Let’s talk about my mistakes. Let’s talk about the things that I’m NOT good at. Believe me, there are plenty. For starters, I’m an awful singer, and I just posted a karaoke video to prove it. And I found a karaoke track because another thing I can’t do (and I tried) is play an instrument. Any instrument.
Anyone can be decent at anything. There are things that some of us will never be an EXPERT at. But we can all learn new things. And with the right level of interest, practice & focus, you can become good at it.
I think people don’t give themselves enough credit. I’m not sure if it’s a lack of confidence. A lack of positive reinforcement from their peers. Or maybe a more strict stance on humility (or fear of being labeled arrogant or pretentious).
I’m hypothesizing here, but I had a friend (one of those 2 women who coined me “Perfect Dave”) tell me what she thinks is going on. She explained it really well because she felt the same way about someone else who wanted to date her. And her explanation resonated with me.
People (and in my situation right now… women) think that because I’m a really nice guy, good at a lot of things, etc., that I have such high expectations that they won’t be able to meet. And heaven forbid something should ever happen where it doesn’t work out between us, they’ll feel guilty because “Perfect Dave” would never hurt a soul, so it must be something they did.
I really hope that’s not it because it couldn’t be farther from the truth.

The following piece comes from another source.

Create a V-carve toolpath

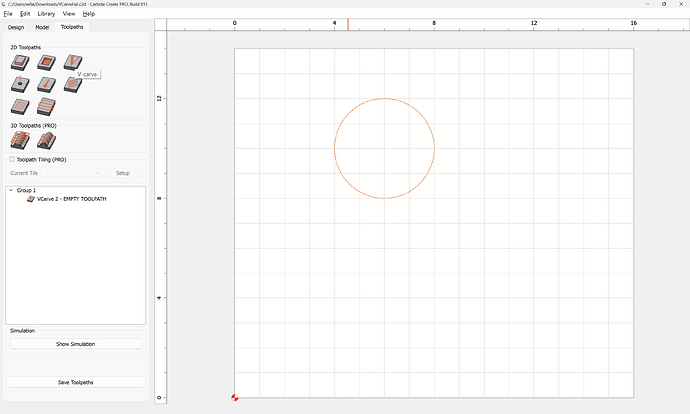click(71, 63)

And I have no idea whether any woman I’ve tried to date has thought that, or whether it has anything to do with my current situation.
- Please stop calling me “Perfect Dave.”
- Please stop assuming I’m some exceptional human being that lives according to an unattainable set of standards.
- Please stop thinking that I hold others to unachievable expectations.
I never want to be perfect.
With all that being said, I shouldn’t even need to point this out, but it seems like a good way to wrap up. I never want to be perfect. Perfection doesn’t exist in the real world that we live in. Maybe in movies, videos games & virtual reality, but not in this life.
And if I’ve gotten a small glimpse of what it’s like to be perfect, trust me, no one wants to be that. It’s lonely. The conversation is superfluous. The interactions are a façade. Everything happens on the surface. And you’ll never experience anything real.